• [EXERCISE A]
Answer these about the Milestone M3 text, marking your answers (i), (ii) and (iii):
(i) What branch name does the Milestone M3 text give?
(ii) Which file's run loop does the Implement step name?
(iii) What commit message does the final git commit command use?

• [TEXT SHOWN]
Milestone M3: Scheduler¶

EARS Tasks and Git Workflow¶

Branch name: feature/m3-scheduler

EARS Loop¶

Explore: review readiness signals, priority bands, backpressure cooperation
Analyze: design runnable queues, tick cadence, and BLOCKED handling
Implement: scheduler.py run loop, runtime_plan, mutators
Specify checks: unit/integration tests for fairness, priorities, shutdown, backpressure
Commit after each major step

Git Commands¶

Bash

git checkout -b feature/m3-scheduler
git add -A && git commit -m "feat(scheduler): add Scheduler skeleton and registration"
git add -A && git commit -m "feat(scheduler): implement runnable queues and priority bands"
git add -A && git commit -m "feat(scheduler): cooperative loop with tick cadence and backpressure"
git add -A && git commit -m "feat(scheduler): runtime mutators and graceful shutdown"
git add -A && git commit -m "test(scheduler): fairness, priority bias, shutdown semantics"

• [RAW DATA]
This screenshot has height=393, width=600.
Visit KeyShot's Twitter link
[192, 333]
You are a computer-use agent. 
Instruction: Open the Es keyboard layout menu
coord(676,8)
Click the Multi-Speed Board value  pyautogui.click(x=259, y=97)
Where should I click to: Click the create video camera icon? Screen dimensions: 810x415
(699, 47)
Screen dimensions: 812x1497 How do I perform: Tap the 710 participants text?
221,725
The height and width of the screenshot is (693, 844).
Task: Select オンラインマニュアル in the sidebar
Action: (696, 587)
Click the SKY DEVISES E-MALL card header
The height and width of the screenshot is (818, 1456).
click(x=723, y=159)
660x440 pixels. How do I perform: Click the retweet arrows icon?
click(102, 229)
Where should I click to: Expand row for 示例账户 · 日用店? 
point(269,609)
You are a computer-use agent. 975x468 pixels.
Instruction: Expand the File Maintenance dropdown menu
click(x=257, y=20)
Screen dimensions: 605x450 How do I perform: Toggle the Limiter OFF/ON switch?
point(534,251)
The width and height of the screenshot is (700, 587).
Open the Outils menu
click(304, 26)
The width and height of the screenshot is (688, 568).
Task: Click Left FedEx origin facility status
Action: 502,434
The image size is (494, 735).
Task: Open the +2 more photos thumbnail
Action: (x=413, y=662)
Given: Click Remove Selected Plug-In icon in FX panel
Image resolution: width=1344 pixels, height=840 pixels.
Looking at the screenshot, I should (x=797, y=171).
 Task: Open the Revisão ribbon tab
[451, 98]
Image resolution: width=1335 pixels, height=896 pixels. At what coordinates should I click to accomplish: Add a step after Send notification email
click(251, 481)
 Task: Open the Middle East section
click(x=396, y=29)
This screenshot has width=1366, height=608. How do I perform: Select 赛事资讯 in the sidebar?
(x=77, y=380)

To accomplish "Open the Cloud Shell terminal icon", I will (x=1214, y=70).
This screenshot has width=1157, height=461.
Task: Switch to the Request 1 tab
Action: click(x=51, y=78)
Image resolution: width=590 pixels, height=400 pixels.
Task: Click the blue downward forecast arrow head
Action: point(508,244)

• [EXERCISE B] From the listing, write out the part that opens with the line containing "660x440 pixels. How" and closes with the line containing "(x=77, y=380)", with both of those lines included.

• [FULL SOLUTION A]
(i) feature/m3-scheduler
(ii) scheduler.py
(iii) "test(scheduler): fairness, priority bias, shutdown semantics"

• [FULL SOLUTION B]
660x440 pixels. How do I perform: Click the retweet arrows icon?
click(102, 229)
Where should I click to: Expand row for 示例账户 · 日用店? 
point(269,609)
You are a computer-use agent. 975x468 pixels.
Instruction: Expand the File Maintenance dropdown menu
click(x=257, y=20)
Screen dimensions: 605x450 How do I perform: Toggle the Limiter OFF/ON switch?
point(534,251)
The width and height of the screenshot is (700, 587).
Open the Outils menu
click(304, 26)
The width and height of the screenshot is (688, 568).
Task: Click Left FedEx origin facility status
Action: 502,434
The image size is (494, 735).
Task: Open the +2 more photos thumbnail
Action: (x=413, y=662)
Given: Click Remove Selected Plug-In icon in FX panel
Image resolution: width=1344 pixels, height=840 pixels.
Looking at the screenshot, I should (x=797, y=171).
 Task: Open the Revisão ribbon tab
[451, 98]
Image resolution: width=1335 pixels, height=896 pixels. At what coordinates should I click to accomplish: Add a step after Send notification email
click(251, 481)
 Task: Open the Middle East section
click(x=396, y=29)
This screenshot has width=1366, height=608. How do I perform: Select 赛事资讯 in the sidebar?
(x=77, y=380)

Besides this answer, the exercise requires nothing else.